Many antibiotics are used in feed for livestock to PREVENT infection as it increases overall weight in the herd due to less illness. I do not know the Canadian numbers, but I assume they would be the same as in the US where between 50-70% of all antibiotics consumed are for livestock, almost exclusively added to feed. In fact, the only oral antibiotic we have to treat a really nasty human bug called Pseudomonas aeruginosa is Ciprofloxacin, and 80% of all produced is used in feed. If we lose that drug for Pseudomonas, only IV antibiotics will work. Some sub-species (?) of bacteria found in chickens are now 100% resistant to Cipro (this means 100% of the samples found of this sub-species were found to be resistant). Obviously, this means they can transfer these mutations to human pathogens.

Antibacterial soaps are the devil. Studies have shown that traditional antibacterial soaps are no more effective at preventing infection, and increase resistance rates. Our society is becoming increasing germophobic and ironically, this extreme fear of bacteria may be leading to the development of more pathogens.

In areas where antibiotics are available for self selection, macrolide resistance in some respiratory pathogens is above 90%. Not only does this mean that these bugs can share and make things worse here, but these people can travel and bring these bugs here too.

Some antibiotics breed resistance due to their pharmacokinetics (they way the drug is absorbed, distributed and eliminated in the body). For example, azithromycin has such a long elimination half-life, that sub-therapeutic doses are seen in the body for days after the last dose is taken. Some studies have shown resistance found in almost 50% of S. pneumonia isolates taken 3 months after therapy.

By far though, the most modifiable part of this growing problem, is prescribing; especially in respiratory illness. For those not familiar with respiratory infections, they are mostly either viral or bacterial. Bacteria are treated with antibiotics. Viruses on the other hand, are not alive and cannot be treated by antibiotics.

Many studies have shown the scope of this issue. In my health region, IHA, 70% of patients who received a diagnosis of acute bronchitis received antibiotics. Acute bronchitis is virtually never bacterial, so antibiotics should never be prescribed. Pharyngitis (sore throat) is mostly viral; bacterial "strep throat" can only be diagnosed with a swab. Despite this, many patients received antibiotics and no swab. Acute sinusitis is not often bacterial either (depending on the study, bacterial sinusitis is between 0.5 and 15% of cases), and antibiotics are not recommended. Despite this, the majority of patients received antibiotics. The problem goes beyond simply over prescribing though, as proper selection, duration and dosing are also often improper.

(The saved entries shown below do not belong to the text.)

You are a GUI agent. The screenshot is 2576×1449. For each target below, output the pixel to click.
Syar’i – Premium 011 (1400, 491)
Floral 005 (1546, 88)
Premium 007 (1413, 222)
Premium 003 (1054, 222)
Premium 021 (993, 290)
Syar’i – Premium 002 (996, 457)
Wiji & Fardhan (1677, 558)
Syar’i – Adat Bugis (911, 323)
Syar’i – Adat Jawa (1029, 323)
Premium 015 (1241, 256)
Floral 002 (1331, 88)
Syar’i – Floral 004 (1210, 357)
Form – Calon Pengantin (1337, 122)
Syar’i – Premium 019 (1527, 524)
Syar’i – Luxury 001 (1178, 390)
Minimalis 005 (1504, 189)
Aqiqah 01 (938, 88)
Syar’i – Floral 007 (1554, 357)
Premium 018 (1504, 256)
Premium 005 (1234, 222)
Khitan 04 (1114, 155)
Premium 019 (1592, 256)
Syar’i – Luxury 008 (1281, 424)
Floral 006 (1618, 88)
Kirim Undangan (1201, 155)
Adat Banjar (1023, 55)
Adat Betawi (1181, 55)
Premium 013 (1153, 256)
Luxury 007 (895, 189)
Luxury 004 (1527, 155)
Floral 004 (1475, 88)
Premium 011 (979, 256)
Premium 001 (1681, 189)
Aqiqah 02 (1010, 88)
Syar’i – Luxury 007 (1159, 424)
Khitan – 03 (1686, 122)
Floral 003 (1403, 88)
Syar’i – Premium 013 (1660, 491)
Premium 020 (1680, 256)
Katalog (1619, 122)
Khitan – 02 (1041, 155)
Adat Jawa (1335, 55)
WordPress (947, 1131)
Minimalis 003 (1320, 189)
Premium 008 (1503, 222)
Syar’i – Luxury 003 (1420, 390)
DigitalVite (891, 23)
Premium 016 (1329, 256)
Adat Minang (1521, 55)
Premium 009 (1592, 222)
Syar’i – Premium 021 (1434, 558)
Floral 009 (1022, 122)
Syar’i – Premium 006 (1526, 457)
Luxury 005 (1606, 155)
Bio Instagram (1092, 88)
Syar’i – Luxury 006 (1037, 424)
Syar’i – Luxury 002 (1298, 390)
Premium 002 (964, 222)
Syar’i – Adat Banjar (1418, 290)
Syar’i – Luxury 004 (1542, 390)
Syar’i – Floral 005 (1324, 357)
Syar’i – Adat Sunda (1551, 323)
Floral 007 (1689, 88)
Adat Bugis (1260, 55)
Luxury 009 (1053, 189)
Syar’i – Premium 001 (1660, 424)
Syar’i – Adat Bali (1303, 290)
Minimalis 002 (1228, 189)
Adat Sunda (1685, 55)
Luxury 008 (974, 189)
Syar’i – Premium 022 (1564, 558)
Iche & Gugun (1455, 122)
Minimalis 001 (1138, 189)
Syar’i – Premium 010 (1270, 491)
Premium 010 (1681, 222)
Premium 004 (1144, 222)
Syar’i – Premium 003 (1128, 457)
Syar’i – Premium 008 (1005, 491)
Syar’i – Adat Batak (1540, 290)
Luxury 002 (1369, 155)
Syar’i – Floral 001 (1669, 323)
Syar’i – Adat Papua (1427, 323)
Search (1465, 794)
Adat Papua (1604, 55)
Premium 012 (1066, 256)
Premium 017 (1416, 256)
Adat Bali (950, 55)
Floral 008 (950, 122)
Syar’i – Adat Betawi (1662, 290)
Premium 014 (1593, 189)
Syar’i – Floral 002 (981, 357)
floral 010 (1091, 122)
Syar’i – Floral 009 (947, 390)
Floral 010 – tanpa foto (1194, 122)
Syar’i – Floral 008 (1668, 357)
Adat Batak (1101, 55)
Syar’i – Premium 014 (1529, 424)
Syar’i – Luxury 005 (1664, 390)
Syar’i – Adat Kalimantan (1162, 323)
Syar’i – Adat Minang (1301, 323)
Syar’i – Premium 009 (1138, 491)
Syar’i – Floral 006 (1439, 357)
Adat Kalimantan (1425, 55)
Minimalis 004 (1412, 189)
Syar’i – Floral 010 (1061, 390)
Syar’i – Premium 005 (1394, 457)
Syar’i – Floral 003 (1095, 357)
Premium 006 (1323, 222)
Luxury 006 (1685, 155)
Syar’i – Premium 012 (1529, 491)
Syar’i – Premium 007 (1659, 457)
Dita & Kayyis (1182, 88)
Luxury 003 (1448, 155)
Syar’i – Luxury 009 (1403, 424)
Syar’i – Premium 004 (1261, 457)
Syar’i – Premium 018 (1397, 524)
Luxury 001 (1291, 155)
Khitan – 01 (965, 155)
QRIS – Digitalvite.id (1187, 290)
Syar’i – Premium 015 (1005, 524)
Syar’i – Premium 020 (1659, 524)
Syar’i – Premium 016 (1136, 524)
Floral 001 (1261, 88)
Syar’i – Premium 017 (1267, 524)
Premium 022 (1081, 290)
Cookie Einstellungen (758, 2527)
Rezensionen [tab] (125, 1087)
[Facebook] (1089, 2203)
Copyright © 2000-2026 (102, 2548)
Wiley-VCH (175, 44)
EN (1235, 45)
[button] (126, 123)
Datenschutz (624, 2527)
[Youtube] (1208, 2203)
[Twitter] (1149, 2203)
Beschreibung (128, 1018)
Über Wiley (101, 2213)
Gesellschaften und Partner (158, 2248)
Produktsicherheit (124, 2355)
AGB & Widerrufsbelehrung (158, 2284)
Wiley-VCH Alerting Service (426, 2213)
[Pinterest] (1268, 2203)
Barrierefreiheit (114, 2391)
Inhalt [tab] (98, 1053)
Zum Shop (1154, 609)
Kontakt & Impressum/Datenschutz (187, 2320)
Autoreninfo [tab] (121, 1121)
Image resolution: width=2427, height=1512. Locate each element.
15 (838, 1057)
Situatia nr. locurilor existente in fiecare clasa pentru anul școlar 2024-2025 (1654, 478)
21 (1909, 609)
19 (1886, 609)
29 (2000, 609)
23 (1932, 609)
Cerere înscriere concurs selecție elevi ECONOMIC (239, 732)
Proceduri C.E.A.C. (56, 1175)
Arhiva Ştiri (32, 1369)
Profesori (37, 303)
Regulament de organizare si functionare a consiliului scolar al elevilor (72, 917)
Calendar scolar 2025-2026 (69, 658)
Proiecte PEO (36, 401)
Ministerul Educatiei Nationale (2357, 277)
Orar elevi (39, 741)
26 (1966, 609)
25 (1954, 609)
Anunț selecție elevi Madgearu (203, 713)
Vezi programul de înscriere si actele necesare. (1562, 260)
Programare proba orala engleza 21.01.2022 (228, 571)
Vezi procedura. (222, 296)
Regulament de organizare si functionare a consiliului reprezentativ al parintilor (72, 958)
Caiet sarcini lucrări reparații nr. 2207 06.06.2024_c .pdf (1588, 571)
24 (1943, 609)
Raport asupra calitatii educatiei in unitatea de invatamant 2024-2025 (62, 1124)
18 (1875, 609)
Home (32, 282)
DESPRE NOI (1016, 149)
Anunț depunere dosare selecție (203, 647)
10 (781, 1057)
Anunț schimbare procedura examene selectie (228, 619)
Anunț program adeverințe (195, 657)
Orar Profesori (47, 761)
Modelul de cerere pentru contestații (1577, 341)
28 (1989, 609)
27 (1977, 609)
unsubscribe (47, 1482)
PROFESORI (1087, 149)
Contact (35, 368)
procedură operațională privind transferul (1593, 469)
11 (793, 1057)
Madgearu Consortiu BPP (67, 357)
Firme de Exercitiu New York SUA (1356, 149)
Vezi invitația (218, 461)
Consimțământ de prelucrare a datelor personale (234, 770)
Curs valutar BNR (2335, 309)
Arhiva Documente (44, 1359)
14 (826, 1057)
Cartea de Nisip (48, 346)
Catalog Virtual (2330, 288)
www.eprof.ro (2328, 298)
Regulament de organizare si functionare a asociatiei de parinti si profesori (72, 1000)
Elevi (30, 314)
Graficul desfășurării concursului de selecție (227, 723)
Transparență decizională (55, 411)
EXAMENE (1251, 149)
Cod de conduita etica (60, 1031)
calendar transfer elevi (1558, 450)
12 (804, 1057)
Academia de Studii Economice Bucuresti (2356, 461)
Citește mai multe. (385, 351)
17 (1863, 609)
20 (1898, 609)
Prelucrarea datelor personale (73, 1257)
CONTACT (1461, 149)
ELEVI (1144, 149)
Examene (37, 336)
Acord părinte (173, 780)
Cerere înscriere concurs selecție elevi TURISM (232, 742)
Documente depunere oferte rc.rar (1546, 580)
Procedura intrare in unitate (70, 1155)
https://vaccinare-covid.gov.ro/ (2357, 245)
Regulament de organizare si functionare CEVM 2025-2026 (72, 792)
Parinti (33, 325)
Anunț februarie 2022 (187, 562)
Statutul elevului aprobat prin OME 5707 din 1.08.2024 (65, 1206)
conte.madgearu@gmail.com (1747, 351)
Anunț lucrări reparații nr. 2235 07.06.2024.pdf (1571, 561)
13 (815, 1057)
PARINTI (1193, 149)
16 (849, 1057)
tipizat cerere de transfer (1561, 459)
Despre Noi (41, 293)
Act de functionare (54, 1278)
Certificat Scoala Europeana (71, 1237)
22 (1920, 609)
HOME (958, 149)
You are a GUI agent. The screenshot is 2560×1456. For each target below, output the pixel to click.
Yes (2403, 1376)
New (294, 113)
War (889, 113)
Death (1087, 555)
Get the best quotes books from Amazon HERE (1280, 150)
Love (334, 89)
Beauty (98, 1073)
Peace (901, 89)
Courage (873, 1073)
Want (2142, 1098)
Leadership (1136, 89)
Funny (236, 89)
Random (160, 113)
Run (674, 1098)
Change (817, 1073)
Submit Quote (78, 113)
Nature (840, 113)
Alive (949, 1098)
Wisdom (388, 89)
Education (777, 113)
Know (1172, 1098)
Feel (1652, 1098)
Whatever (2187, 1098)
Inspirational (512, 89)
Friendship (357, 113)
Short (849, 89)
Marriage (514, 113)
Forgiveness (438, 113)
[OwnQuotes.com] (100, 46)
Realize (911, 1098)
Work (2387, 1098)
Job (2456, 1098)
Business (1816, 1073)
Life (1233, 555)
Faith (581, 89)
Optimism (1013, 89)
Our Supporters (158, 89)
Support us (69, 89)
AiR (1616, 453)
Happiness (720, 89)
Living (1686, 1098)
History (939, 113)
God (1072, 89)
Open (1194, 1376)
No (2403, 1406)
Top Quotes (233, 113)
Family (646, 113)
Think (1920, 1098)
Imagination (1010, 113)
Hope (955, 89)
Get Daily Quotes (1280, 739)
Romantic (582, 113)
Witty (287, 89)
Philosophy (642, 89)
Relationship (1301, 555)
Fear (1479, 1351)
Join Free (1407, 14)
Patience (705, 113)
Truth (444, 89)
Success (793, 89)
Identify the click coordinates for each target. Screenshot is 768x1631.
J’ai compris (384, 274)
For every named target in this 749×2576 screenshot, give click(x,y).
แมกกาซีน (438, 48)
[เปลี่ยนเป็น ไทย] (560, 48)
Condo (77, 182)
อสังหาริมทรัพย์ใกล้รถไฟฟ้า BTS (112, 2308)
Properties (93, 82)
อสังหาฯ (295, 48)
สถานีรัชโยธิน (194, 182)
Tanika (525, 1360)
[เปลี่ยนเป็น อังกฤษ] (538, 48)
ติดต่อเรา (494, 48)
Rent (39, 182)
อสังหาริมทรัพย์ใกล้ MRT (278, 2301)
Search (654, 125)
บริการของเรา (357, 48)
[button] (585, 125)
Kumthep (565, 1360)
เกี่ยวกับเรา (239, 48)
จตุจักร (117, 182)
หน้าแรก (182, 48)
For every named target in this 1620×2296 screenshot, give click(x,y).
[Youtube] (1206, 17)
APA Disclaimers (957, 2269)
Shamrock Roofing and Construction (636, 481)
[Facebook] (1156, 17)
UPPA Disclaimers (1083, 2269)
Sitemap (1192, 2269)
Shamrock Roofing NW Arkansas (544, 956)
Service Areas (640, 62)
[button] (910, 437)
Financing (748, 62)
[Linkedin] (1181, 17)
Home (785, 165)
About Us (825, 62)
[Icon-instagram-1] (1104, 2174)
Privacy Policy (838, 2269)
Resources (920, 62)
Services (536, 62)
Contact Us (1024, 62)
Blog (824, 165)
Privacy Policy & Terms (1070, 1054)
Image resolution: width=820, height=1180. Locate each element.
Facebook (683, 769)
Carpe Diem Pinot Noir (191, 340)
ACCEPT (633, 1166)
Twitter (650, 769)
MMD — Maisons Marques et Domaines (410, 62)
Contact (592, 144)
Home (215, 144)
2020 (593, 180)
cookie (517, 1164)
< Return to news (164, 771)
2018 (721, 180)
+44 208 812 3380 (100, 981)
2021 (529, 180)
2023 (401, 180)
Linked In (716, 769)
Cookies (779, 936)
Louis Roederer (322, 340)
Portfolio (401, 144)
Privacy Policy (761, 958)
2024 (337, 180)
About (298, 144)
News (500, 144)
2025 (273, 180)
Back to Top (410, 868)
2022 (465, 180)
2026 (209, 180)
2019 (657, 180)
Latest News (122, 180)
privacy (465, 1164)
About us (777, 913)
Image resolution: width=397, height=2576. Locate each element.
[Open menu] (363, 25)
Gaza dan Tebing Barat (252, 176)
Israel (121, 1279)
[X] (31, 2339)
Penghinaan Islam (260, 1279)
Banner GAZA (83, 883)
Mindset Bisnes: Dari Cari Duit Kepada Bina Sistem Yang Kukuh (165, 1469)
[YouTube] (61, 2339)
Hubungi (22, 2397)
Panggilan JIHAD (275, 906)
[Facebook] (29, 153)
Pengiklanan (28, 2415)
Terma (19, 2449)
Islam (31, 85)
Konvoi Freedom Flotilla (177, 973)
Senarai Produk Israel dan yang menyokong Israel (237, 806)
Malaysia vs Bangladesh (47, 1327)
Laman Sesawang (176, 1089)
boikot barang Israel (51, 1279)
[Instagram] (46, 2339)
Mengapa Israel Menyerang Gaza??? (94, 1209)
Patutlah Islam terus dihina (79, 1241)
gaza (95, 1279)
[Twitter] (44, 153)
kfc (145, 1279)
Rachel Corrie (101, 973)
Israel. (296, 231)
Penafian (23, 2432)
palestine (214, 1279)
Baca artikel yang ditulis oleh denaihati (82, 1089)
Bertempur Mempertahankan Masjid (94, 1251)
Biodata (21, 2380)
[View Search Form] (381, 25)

Now, before we blame the doctors, we should look at the patients. In a survey, 80% of patients felt if their respiratory illness was "bad enough" they should get antibiotics. The kicker was that 80% of those who felt that way said they would see another doctor if they didn't get antibiotics. Another exasperating factor is time. With the current fee-for-service model, doctors really are limited in their ability to spend the time explaining this to the patient. Liability concerns are bound to influence prescribing habits as well. The fact that the problem is so large suggests that the pressure is an issue.

What can you do? Ask your doctor if you truly need antibiotics when they are prescribed. Obviously, your doctor will know better than you, so don't argue the point, but explain that you do not expect antibiotics. Understand that severity of illness does not increase the chance you need antibiotics.

Thoughts?

Last edited by Street Pharmacist; 02-19-2013 at 12:52 PM.